Three a.m. in California, Writing: Insomniac Edition
Thoughts on sleeping husbands, suburban wildlife, and the fault lines
It is 3:38 a.m. and here I sit in the blue chair in the living room, writing. I woke up at three on the dot, this non-essay spinning in my head, and could not go back to sleep, so I thought I might as well get up and get it down.
Once, we he was very small, my son asked, “Are we just a book and someone is writing us?” If so, then somewhere past the midpoint of this particular book, the mom character becomes an insomniac. I believe it may be a symptom of the (newly) empty nest.
I have always been a light sleeper, a terrible sleeper, a sleeper who gets up three or four times a night to “check the house.” This often involves checking the locks on the outer doors, peering out the plate glass windows into the dark. For several years, many-ish years ago, “checking the house” also involved checking on the child. Often it followed a bad dream (mine, not his). Was he still there, in his bed? Was he breathing?
I have often checked on my husband too. When he is too still and quiet, I worry that he has stopped breathing. When this happens I move closer, looking to see if his chest is rising and falling. If I can’t see his chest moving I get closer and closer, until I can hear him breathing. As I type this, I realize it might sound a little creepy.

· · · · ·

> [Work to complete] Please copy the piece on insomnia from "Once, we he" to "(newly) empty nest.", swapping "mom" for "dad". Work from the piece on insomnia alone.

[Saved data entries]
· · · · ·

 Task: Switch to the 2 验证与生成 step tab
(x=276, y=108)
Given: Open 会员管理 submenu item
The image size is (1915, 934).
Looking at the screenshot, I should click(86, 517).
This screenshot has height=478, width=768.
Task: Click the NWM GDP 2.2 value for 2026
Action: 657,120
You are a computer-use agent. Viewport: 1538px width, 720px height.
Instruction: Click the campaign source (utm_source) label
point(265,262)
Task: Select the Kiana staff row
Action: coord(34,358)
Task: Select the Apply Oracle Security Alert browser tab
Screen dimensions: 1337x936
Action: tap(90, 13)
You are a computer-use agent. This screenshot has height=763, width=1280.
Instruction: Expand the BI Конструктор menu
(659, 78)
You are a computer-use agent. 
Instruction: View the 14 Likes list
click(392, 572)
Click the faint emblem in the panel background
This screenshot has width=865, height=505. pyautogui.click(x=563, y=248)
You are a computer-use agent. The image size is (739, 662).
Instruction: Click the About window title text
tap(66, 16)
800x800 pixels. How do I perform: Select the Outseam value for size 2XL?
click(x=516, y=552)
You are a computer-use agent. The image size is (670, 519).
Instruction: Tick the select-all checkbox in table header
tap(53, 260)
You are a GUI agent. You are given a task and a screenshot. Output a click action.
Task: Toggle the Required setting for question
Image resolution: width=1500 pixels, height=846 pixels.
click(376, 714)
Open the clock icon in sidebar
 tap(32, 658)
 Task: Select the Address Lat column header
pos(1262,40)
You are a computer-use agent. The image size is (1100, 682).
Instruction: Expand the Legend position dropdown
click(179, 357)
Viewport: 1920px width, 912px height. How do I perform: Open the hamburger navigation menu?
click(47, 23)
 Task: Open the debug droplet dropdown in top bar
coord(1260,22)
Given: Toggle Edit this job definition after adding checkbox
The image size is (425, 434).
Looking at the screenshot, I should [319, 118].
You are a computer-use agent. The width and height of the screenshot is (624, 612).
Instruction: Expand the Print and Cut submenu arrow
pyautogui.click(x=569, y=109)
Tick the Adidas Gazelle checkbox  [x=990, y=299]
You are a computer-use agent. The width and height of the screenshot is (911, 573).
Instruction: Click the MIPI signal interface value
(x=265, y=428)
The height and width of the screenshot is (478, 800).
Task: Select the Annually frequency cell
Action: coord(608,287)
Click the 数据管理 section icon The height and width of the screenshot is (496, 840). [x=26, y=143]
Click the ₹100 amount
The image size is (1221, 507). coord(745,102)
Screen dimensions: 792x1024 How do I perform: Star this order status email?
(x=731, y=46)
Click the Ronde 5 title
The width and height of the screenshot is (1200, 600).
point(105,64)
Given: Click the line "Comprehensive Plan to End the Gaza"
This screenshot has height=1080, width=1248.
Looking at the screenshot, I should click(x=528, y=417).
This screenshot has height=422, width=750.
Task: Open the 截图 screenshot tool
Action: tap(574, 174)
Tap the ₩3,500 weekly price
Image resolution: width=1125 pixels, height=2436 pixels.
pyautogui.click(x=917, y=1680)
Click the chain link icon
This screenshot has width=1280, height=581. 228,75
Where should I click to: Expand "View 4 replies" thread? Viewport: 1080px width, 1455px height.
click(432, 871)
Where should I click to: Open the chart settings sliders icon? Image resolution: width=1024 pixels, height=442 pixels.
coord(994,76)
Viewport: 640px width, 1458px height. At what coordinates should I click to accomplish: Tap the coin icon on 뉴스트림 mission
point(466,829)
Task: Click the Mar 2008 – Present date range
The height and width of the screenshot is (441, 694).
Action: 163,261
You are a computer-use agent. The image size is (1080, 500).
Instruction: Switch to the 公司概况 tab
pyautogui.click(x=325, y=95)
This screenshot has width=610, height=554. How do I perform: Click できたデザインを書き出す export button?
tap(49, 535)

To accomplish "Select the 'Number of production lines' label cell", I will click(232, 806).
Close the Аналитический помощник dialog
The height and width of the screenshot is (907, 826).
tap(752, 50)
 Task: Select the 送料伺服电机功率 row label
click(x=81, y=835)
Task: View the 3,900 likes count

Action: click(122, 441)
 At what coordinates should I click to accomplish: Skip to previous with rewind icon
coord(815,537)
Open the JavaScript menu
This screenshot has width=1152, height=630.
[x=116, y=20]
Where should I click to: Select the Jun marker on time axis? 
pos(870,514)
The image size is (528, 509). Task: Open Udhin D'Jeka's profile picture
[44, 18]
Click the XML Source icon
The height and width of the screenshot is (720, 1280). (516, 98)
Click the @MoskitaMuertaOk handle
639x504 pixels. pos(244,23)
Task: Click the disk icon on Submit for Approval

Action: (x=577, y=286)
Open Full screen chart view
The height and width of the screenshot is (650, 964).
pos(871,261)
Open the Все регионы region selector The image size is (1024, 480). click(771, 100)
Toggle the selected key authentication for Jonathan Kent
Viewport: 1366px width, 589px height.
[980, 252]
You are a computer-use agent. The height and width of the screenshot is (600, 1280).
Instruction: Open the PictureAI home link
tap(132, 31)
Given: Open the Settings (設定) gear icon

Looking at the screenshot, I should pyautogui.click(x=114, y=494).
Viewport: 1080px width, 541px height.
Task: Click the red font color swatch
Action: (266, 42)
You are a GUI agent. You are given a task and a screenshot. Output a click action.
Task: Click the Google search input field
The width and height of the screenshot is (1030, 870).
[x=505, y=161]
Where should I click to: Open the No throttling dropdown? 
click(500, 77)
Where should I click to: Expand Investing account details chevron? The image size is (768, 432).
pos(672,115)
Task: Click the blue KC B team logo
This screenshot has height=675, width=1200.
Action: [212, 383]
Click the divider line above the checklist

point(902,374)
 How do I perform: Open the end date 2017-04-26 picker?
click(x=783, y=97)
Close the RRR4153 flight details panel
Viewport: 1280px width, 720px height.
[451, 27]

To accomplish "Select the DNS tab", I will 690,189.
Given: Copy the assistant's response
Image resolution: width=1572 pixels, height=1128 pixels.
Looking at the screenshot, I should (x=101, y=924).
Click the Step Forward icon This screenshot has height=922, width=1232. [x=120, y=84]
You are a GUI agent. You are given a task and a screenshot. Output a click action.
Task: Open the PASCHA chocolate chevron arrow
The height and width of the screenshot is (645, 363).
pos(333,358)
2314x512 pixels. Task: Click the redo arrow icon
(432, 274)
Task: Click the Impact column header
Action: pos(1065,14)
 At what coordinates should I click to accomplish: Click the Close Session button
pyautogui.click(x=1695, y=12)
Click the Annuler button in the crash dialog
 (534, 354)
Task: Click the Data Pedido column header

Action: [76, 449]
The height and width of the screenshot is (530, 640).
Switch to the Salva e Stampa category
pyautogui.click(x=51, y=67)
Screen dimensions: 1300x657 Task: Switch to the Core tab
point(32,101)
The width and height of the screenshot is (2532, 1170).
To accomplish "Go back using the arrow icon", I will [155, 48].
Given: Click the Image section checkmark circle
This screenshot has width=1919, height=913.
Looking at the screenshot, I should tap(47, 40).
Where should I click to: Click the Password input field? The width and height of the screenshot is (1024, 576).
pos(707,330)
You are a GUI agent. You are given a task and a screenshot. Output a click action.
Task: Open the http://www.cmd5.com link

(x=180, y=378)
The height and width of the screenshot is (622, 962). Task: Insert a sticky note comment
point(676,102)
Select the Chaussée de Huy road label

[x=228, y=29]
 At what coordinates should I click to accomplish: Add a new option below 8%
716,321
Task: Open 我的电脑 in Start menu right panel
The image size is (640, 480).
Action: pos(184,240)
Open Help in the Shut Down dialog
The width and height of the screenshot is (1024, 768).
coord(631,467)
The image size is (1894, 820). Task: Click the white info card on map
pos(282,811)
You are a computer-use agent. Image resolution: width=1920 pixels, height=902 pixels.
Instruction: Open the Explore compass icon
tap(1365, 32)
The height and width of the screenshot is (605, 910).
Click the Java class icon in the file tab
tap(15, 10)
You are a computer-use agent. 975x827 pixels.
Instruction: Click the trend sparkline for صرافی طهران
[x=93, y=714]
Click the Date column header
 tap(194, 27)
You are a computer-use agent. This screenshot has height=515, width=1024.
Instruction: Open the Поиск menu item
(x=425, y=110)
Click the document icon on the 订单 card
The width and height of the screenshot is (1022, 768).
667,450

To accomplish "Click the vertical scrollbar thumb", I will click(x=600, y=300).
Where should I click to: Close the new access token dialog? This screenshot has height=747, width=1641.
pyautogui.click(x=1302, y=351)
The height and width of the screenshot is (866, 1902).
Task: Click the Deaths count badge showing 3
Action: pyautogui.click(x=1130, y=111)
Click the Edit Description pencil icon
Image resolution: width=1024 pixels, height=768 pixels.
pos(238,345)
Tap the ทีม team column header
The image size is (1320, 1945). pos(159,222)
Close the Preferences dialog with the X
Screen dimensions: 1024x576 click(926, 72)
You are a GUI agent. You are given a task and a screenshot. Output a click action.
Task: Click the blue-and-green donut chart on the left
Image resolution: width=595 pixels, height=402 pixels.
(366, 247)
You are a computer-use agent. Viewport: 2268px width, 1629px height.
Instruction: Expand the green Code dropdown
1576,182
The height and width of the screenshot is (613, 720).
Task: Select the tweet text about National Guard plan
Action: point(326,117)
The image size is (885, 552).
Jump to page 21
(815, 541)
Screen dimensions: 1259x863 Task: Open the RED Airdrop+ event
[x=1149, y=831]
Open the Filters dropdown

· · · · ·

> [Output for this exercise]
Once, we he was very small, my son asked, “Are we just a book and someone is writing us?” If so, then somewhere past the midpoint of this particular book, the dad character becomes an insomniac. I believe it may be a symptom of the (newly) empty nest.